Extracted data entries
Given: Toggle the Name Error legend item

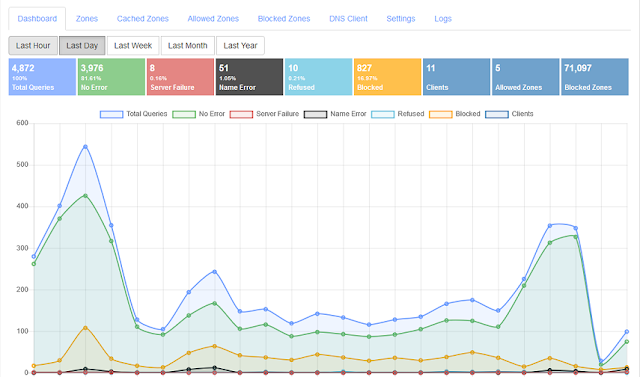Looking at the screenshot, I should (335, 114).
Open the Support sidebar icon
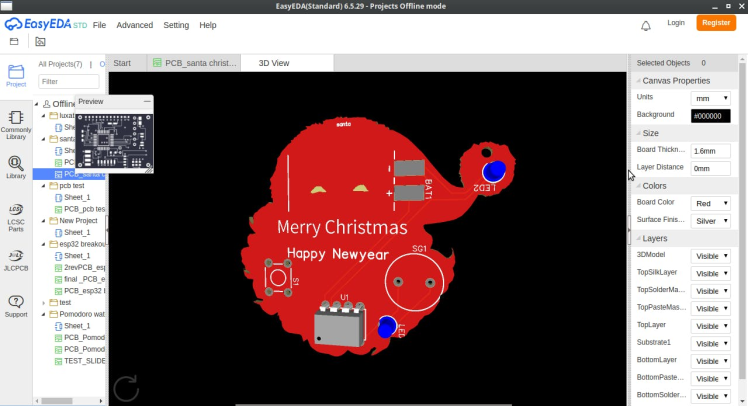The width and height of the screenshot is (748, 406). 16,304
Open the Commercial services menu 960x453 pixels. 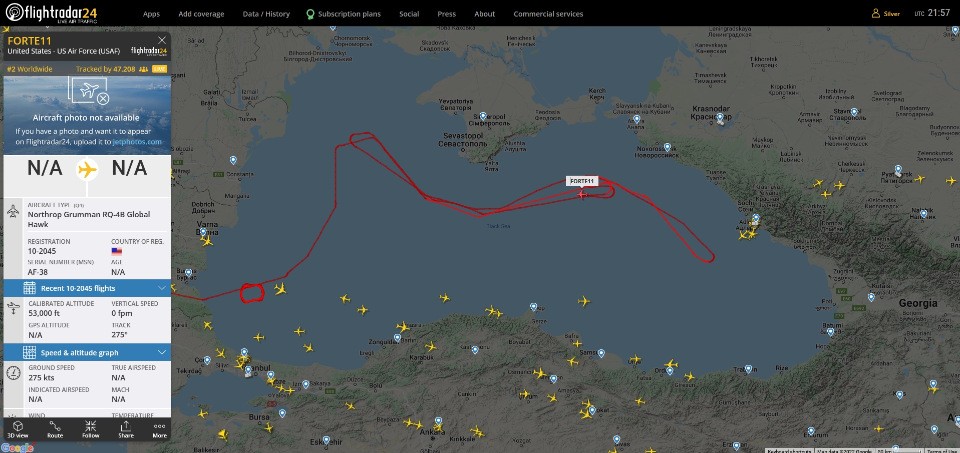548,13
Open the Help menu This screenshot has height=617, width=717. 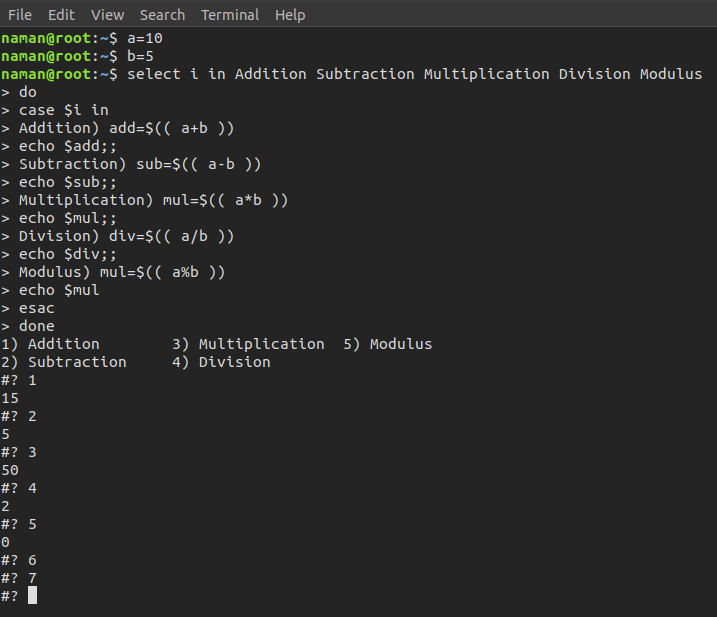[x=290, y=15]
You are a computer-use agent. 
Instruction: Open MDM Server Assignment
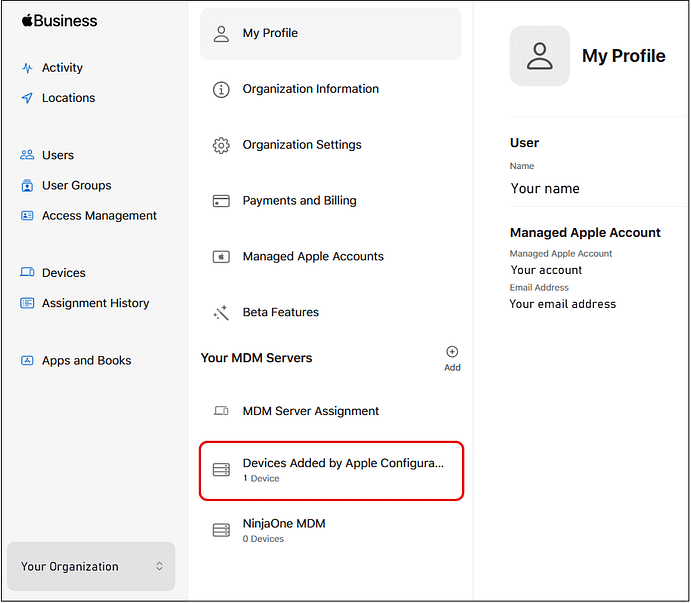click(x=310, y=411)
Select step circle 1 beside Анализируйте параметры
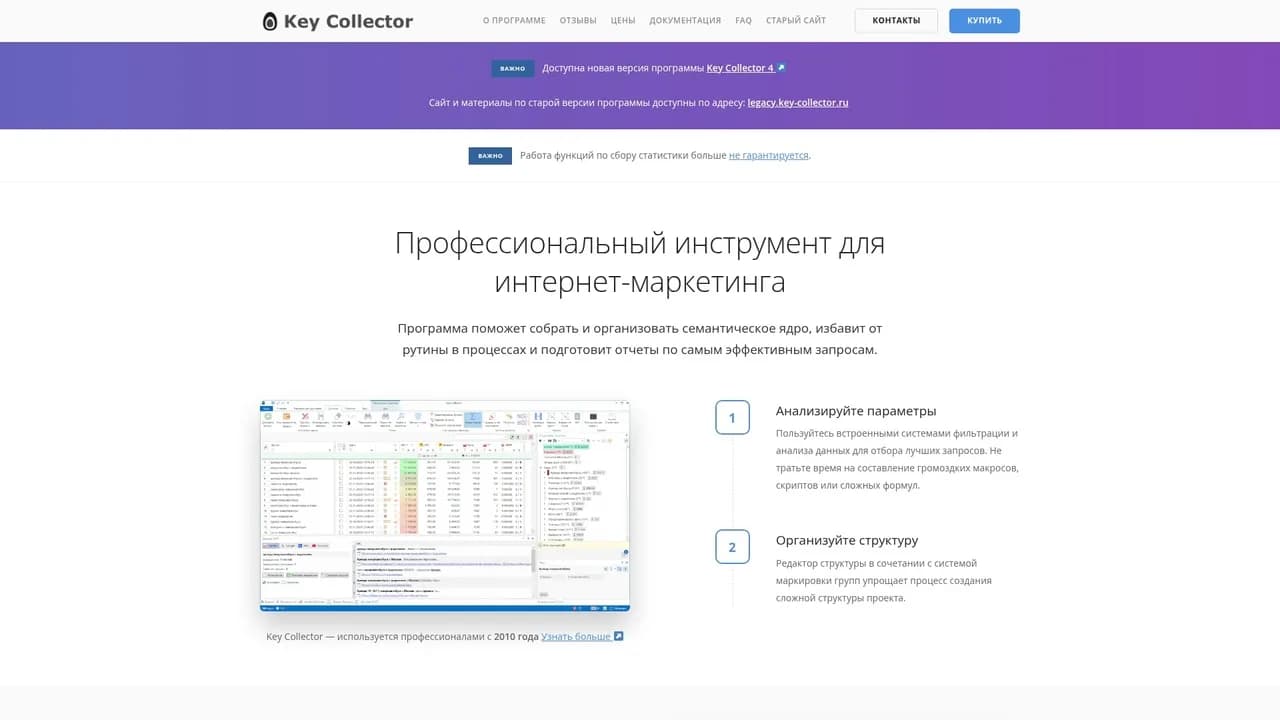The width and height of the screenshot is (1280, 720). coord(732,417)
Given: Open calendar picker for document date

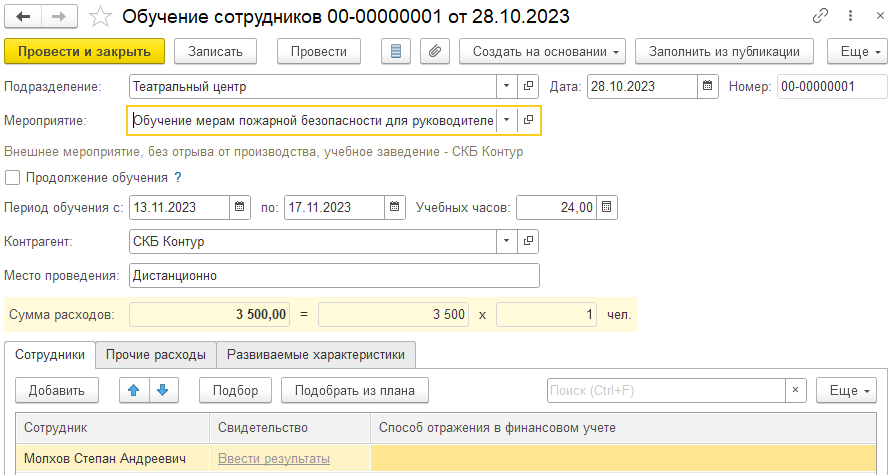Looking at the screenshot, I should click(707, 87).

** BRIEF **
Exactly as they appear, repeat the lines from the one containing "You are a computer-use agent." through the last line of the entries, counting both ends. Pictures stay out.

** EXPECTED ANSWER **
You are a computer-use agent. 
Instruction: Open MDM Server Assignment
click(x=310, y=411)
Select step circle 1 beside Анализируйте параметры
The width and height of the screenshot is (1280, 720). coord(732,417)
Given: Open calendar picker for document date

Looking at the screenshot, I should click(707, 87).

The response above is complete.